Spells? How do I address the fact that water and fire, lightning and cold just don't mix? Yeah, I could handwaive it as "it's magical" but I really don't want to. Are there good alternatives?
The same general tricks that worked back in the day should work now. Fire just doesn't work underwater, cold has a reduced range/area and might create a nice big chunk of ice in the area, lightning changes from whatever it shape it was supposed to be into a burst.
Playable races? I'm not a particular fan of either monstrous races or "underwater humans with blue skin"
There's water genasi, I suppose. You could have a race of Atlantean/Lemurian style humans who don't breathe water or have blue skin, but do have skills & equipment adapted to living underwater, either magical or fantasy-tech type solutions - like the scuba gear made from giant shells in the old Mysterious Island, for instance.
and I'm particularly lost as to what would be good underwater variants of gnomes and halflings. Sure, I could leave them out, but I'd like to have something.
There are sea elves, so I suppose you could have sea-gnomes, who are also fey. If you use the 3e-gypsy-style halflings, they could be wandering in ships instead of caravans; if you use the traditional hobbitsy-borrowing halflings they could live in comfortably-renovated air-filled gaint-monster-shells, like communal hermit crabs.
Radiant: I mean, it's light, right? So will water diffuse it in some way?
Murky water perhaps enough so to make a difference, sure.
Cold: Will a cold spell freeze water? Could a ray of frost even travel underwater?

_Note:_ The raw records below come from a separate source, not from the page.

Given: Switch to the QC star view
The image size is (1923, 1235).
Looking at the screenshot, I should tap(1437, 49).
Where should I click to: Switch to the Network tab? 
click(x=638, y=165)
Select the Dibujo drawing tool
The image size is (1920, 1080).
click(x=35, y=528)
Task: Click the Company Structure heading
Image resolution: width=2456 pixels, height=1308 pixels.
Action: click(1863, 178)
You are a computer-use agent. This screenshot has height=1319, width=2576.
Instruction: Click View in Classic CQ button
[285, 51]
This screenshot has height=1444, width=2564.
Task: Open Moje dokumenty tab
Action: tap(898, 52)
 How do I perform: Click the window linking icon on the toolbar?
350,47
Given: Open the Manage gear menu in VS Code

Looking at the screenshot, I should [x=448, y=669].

Yes & yes. Shorter ranges & smaller areas, but leaving ice behind. Could be interesting/different.
Poison: Would Poison Spray be diluted underwater?
Yes, then again, it becomes an 'inhaled' toxin, since it'd be absorbed by the water-breathers in the area.
Acid would presumably be 'washed off,' too, though, it might be deadly by damaging gills.
Thunder: Water is a better conductor of sound than air, so would that affect spells like Thunderwave?
Seems reasonable. It might create an actual wave.
I once had a DM who kept getting caught up on the science of how things should work, and pretty soon we were having to deal with convection and the "crushing depths of the sea floor", among other things.
It's a valid style, and one D&D has certainly tended towards in some ways at some points.
But, so is ignoring science and psuedo-science implications and just letting fantasy be fantasy. Factoids like "you can't get enough air breathing through a straw to remain conscious" or details like the specific heat of water or whatever can be safely ignored.